With bikeshare launching in Philadelphia next year, Mayor Nutter is taking significant steps toward boosting cycling throughout the city. NewsWorks reported that the mayor recently signed an executive order to create the Philadelphia Bicycle Advocacy Board, which will advise him on implementing smart bike policy. This would include "[fostering] volunteer efforts that promote cycling and maintain cycling trails; encourage private sector support of cycling, especially among Philadelphia employers; and promote national and international races in Philadelphia to attract the most elite cyclists to compete in the city." Despite joining the bikeshare game pretty late, Philly routinely ranks as one of the country's most bike-friendly cities. AN recently reported that out of 70 large cities in America, Philadelphia has the 10th highest percentage of residents that commute by bike.
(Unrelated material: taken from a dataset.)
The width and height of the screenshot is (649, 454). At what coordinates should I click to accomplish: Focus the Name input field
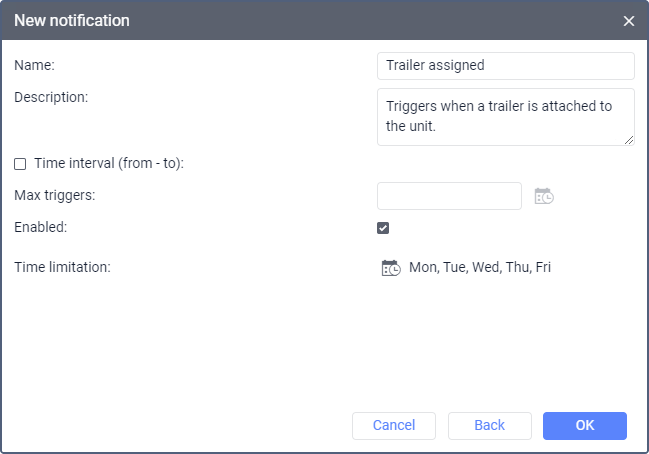505,66
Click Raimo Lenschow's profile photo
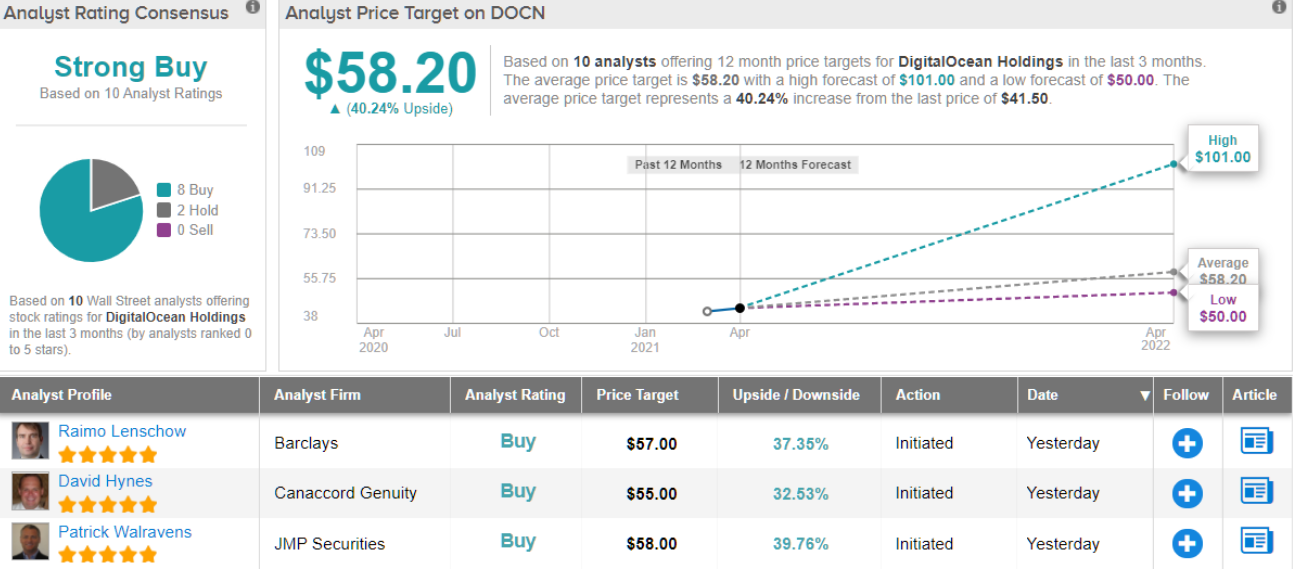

Right behind Philadelphia is another Pennsylvania city, Pittsburgh, which is experiencing nothing short of a surge in bike commuting. Using Census Bureau data, the League of American Bicyclists found that bike commuting in the Steel City grew over 400 percent between 2000 and 2013. Pittsburgh Mayor Bill Peduto wants to build on this, and has made increasing bicycle infrastructure one of his major priorities. "We got into the game late," he recently told Streetsblog, "we did our first three [protected bike lanes] in six months, though. And we're looking to do the first five miles in two years." These new lanes, he added, will become part of a "highway system for bikes." With this new infrastructure, and the city's impending launch of a bikeshare program, Peduto said Pittsburgh will "leapfrog" other cities when it comes to bicycling and livability. "We're not going to be able to settle at just being able to play catchup, we want to catch up and then go ahead," he said. Game on.